Hello. My name is Nathaniel. We raise bees here in North Carolina, north of Raleigh (Granville County). I have noticed that some of our bees (open mated/naturally mated) propolize badly (They propolize so badly that they have made a curtain of propolis along the whole length of the entrance during last late summer.) and are sluggish to build up in the spring (February through early April), and so do not swarm easily. Though they do seem to raise a large percentage of drones during this early spring nectar we get from maple trees in February. They will keep a lot of their cells packed with bee bread and stay partly dormant, though as I wrote they seem to start drone breeding as much as the other breeds of bees (Italian or golden mixture). The other common bees we have (mixture of lighter bees) during this early spring nectar flow will eat up most of their honey stores and use it for brood production and will have a large population ready to swarm and draw out comb during the spring.
After April these sluggish bees do build-up nicely to a fully populated colony to make honey. So I don't believe that they are just sickly queens running the colonies, but actually genetic.
I believe these dark queen bees heading these colonies that are sluggish in early spring and that propolize a lot are Caucasian bees. Most likely from the beekeepers that raise Russian bees in our area. Russian bees had a high percentage of Caucasian I have read.
It seems that these queen bees that head colonies with Caucasian traits have narrower abdomens (will have to actually measure during dearth and nectar flow and compare to thorax width), and have a brighter/richer orange mixed in with the black on the queen's abdomen. While what I think are Carniolans (little propolis, early spring build-up, black queens, gentle) seem to have duller/dusky dark brown mixed in with black on the abdomen. Have you noticed the same with your bees?
Caucasian bees being from a different lineage (Middle Eastern lineage) from Carniolan bees (Southeastern Europe) should have at least some difference outwardly that could be seen.
People say that Caucasian bees come from an area that is cold. I have read that around the Black Sea Coast where the Caucasian bees are from is actually a mild winter area with a cool summer (most likely influence from the sea:
Of course higher altitudes make it colder. But I was wondering exactly how high up in the mountains are these Caucasian bees from in the Republic of Georgia. As you go east away from the Black Sea to the eastern Caucasus mountains, the climate gets dryer and colder during the winter (harsher climate). Armenian bees are from this area in the eastern part of the Caucasus mountain range. So I assume Armenian bees are more cold hardy than Caucasian bees, no?
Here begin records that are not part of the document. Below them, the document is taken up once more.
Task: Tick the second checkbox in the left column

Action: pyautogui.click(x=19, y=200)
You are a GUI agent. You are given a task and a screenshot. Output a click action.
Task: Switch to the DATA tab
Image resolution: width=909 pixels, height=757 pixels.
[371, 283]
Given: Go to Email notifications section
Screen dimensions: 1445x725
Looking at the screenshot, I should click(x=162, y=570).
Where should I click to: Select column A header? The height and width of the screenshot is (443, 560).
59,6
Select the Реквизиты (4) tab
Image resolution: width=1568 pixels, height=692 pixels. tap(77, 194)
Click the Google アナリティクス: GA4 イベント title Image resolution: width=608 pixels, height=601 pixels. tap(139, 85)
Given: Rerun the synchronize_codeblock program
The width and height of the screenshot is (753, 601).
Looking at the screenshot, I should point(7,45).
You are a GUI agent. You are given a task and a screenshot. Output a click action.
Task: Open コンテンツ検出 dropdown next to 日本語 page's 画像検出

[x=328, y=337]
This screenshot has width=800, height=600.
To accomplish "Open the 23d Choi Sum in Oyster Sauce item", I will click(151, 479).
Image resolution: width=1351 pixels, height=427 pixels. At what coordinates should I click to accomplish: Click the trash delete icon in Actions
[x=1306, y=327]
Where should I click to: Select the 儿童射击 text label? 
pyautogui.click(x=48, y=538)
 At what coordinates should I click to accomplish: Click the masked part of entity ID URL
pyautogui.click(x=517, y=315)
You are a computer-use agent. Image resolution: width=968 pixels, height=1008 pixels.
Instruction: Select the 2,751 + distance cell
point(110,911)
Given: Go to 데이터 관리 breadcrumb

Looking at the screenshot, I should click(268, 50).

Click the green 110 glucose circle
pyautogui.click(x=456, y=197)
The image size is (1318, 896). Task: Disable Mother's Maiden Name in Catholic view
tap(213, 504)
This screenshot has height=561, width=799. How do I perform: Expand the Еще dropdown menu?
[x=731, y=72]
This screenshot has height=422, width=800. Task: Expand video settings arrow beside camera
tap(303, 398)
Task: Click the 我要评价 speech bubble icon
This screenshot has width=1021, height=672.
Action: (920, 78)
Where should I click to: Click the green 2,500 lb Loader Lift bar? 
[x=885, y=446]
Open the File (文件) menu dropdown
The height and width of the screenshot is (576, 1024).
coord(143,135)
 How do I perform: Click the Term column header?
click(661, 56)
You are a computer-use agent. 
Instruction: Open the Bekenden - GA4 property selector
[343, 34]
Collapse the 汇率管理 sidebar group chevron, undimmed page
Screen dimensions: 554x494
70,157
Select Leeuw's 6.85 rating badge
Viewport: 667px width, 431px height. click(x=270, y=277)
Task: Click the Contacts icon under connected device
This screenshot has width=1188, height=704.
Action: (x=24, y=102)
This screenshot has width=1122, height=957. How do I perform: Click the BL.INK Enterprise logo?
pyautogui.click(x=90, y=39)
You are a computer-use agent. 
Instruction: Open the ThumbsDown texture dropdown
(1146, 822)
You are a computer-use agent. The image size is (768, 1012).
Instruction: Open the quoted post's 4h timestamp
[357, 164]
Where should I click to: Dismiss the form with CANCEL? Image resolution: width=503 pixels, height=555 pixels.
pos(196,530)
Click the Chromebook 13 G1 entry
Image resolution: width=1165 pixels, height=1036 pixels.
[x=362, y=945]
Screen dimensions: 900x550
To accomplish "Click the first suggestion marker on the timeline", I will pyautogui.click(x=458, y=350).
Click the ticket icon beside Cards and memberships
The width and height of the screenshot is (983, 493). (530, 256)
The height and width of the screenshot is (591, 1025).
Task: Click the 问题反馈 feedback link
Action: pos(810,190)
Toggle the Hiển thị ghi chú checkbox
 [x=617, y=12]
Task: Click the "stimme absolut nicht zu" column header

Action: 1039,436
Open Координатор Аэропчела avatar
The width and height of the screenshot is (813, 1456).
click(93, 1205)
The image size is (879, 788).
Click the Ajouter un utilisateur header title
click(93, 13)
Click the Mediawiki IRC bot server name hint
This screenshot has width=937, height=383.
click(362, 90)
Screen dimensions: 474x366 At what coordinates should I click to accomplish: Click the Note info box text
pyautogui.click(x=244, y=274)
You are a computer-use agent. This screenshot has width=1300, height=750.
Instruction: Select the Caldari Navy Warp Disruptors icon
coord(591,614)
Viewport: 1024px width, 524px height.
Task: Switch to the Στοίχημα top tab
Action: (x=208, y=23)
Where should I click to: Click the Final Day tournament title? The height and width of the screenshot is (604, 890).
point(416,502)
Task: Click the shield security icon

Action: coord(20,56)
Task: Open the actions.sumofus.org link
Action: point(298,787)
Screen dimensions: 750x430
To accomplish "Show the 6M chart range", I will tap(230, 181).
The Russian bees were certainly very winter hardy. I read about (http://keepingbee.org/russian-bees/) 1200 out of 1500 colonies dying through an especially cold winter in Mississippi in the year 2000. But only two colonies out of 2000 Russian bees died! That may not even have been from the weather that winter for the two Russian colonies that died, but something else, right?! So it is probably important to get a strain of bee locally adapted rather than the subspecies being a set strain of bee with specific characteristics. Though the different subspecies do seem to have some distinct tendencies. I have read that the wild population of Italian mixed bees in a park up in Ithaca, New York are now well adapted to the cold winters there in the central part of New York State (New York city would have milder winters being on the coast).
Has anyone noticed any difference in the drones from Carniolan and Caucasian colonies?